A obra única da irmã Brontë menos conhecida do público em geral já foi adaptada dezenas de vezes em filmes para cinema e TV, sendo uma das mais famosas a película de 1939 de William Wyler, que respeitou o nome original da obra literária tanto em inglês como em português. No entanto, Buñuel faz algo com o romance que nem mesmo Wyler conseguiu: a extração e amplificação da atração sexual, animal e violenta entre os protagonistas, batizados de Catalina (Irasema Dilián) e Alejandro (Jorge Mistral). Desde o primeiro momento em que os vemos juntos e mais graças ao trabalho de câmera de Buñuel do que ao trabalho de atuação da dupla, sentimos essa energia destruidora e já antecipamos, com temor, o que poderá vir nas sequências seguintes. Isso Wyler não conseguiu fazer com a mesma eficiência e eu arriscaria dizer que a fita de Buñuel é a obra superior.

E essa força da natureza que move os personagens é mostrada já no primeiro segundo de projeção, quando vemos Catalina atirando em pássaros. Não caçando. Atirando em pássaros. Há uma significativa diferença. O som da espingarda é onipresente, ensurdecedor. Quando ela adentra a mansão e encontra seu marido Eduardo (Ernesto Alonso) matando uma mariposa a alfinetadas em razão de seu passatempo entomológico, vemos que não temos saída. Só há morte, crueldade e raiva.

## TRECHOS DOS REGISTROS
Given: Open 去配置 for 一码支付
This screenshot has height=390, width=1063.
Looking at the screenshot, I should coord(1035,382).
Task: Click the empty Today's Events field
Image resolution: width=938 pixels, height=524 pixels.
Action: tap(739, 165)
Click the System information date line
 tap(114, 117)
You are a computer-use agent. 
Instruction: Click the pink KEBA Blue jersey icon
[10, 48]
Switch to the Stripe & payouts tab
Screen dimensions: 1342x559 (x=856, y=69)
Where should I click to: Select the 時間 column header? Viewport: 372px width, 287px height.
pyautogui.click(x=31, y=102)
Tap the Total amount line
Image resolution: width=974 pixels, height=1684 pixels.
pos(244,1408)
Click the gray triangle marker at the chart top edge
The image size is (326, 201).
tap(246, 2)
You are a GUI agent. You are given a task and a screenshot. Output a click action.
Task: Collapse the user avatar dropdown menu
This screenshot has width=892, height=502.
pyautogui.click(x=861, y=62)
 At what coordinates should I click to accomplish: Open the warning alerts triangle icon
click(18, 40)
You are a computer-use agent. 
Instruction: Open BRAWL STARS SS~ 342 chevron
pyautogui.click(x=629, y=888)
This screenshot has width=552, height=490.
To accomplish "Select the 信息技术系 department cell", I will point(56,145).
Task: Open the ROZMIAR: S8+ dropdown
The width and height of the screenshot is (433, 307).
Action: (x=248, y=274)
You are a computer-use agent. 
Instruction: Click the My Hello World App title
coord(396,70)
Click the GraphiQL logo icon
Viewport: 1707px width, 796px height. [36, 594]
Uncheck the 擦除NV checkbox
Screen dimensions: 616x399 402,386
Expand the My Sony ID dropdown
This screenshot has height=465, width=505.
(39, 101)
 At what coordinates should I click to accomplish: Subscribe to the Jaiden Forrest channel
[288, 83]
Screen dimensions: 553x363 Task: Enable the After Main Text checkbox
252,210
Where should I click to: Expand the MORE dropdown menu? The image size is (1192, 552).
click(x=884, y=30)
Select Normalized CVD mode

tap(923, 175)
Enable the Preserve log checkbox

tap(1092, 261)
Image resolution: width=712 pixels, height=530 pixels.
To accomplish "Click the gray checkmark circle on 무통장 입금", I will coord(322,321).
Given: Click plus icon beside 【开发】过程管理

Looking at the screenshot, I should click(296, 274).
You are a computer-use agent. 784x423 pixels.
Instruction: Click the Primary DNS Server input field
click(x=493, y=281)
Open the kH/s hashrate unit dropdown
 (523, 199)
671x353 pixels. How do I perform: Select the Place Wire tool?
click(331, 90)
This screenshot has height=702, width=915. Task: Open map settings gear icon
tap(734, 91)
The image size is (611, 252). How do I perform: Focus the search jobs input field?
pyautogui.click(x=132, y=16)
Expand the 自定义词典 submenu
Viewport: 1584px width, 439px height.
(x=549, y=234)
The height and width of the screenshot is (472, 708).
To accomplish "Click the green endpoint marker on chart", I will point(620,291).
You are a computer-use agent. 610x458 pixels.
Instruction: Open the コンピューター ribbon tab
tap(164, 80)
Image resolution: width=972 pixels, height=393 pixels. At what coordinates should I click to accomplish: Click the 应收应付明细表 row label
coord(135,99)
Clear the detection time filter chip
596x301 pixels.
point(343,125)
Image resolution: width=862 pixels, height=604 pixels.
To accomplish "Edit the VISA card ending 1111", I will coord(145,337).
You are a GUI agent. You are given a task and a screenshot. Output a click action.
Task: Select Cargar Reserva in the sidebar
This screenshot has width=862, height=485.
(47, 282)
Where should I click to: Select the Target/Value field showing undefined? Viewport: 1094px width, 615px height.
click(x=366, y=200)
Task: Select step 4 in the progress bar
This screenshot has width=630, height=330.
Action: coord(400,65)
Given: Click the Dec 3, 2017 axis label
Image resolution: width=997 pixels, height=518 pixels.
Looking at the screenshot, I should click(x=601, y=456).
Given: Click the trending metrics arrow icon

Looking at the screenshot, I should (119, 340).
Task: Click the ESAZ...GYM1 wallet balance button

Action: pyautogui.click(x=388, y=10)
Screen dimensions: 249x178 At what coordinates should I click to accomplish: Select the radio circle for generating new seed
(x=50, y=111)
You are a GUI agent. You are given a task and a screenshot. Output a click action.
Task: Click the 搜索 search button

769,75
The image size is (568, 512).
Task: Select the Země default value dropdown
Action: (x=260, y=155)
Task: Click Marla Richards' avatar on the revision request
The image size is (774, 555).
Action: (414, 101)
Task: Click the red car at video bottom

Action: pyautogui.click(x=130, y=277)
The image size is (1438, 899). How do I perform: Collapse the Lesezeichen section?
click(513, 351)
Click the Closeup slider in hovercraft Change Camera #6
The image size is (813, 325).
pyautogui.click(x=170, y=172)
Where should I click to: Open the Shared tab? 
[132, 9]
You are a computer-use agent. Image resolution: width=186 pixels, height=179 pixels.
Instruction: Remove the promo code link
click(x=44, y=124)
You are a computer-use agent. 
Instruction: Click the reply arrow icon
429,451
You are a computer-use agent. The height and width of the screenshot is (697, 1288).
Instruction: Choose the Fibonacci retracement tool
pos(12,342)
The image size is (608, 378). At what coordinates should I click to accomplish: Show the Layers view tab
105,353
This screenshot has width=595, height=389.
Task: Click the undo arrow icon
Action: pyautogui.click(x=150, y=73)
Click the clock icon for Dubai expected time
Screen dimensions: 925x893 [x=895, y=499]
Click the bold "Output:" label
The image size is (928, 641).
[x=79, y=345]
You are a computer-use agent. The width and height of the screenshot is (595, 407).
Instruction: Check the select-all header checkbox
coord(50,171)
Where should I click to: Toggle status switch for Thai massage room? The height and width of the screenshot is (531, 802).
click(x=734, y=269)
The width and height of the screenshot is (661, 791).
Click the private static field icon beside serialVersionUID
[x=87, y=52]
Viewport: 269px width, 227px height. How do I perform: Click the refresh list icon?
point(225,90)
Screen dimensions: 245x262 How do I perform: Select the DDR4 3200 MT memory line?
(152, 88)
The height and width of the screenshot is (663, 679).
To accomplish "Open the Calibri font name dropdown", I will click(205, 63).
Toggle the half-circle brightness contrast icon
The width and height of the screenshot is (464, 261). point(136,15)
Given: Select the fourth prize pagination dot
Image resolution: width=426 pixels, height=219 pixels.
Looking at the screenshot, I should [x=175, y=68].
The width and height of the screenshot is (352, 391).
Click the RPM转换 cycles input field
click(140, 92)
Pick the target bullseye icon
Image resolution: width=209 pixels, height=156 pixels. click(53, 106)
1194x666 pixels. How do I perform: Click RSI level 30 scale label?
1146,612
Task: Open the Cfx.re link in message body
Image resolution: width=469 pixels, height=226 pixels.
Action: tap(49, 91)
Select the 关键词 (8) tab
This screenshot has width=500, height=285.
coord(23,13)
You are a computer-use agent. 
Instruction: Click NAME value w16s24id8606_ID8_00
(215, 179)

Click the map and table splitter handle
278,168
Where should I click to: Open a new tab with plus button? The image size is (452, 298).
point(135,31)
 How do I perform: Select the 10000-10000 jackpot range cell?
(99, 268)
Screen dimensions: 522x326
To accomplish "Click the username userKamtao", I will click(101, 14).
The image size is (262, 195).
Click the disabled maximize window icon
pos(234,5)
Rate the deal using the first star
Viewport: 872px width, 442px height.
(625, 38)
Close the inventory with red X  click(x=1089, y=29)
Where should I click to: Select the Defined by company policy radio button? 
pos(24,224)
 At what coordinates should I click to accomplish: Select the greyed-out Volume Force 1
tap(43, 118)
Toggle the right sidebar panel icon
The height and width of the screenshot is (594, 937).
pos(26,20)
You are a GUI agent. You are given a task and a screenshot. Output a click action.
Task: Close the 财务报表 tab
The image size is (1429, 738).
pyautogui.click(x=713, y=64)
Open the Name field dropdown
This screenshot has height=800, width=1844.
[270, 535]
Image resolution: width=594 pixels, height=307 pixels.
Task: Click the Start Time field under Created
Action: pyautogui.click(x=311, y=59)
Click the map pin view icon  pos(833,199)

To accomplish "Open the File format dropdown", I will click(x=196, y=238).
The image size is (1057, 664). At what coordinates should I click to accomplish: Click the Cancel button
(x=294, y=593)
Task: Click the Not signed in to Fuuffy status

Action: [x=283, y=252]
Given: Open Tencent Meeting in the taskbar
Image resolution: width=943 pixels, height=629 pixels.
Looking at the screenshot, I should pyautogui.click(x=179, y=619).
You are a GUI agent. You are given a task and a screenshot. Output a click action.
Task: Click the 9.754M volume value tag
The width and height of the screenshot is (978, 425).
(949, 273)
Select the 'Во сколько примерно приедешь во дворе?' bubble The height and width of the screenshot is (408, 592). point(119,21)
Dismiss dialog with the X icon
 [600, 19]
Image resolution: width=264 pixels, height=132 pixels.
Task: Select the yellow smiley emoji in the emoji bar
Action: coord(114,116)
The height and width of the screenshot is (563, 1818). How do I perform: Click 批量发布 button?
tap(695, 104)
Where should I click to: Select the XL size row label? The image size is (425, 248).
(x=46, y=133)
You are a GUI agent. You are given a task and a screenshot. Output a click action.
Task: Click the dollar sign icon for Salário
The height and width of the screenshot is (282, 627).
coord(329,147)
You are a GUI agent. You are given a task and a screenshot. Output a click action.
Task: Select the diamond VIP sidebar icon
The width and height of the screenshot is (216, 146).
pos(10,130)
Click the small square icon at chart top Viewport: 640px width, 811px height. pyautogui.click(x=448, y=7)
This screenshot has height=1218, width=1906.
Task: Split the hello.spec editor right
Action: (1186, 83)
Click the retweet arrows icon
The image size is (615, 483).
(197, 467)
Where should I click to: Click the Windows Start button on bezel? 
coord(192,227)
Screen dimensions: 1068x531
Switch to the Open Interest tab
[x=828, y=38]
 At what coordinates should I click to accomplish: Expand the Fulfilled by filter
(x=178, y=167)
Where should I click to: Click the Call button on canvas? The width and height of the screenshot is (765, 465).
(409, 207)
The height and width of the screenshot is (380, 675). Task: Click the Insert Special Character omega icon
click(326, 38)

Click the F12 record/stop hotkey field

## FAÇA ISTO
Liste os personagens do filme de Buñuel citados no texto sobre a adaptação, junto com o nome de quem interpreta cada um.

## RESPOSTA ESCRITA
- Catalina: Irasema Dilián
- Alejandro: Jorge Mistral
- Eduardo: Ernesto Alonso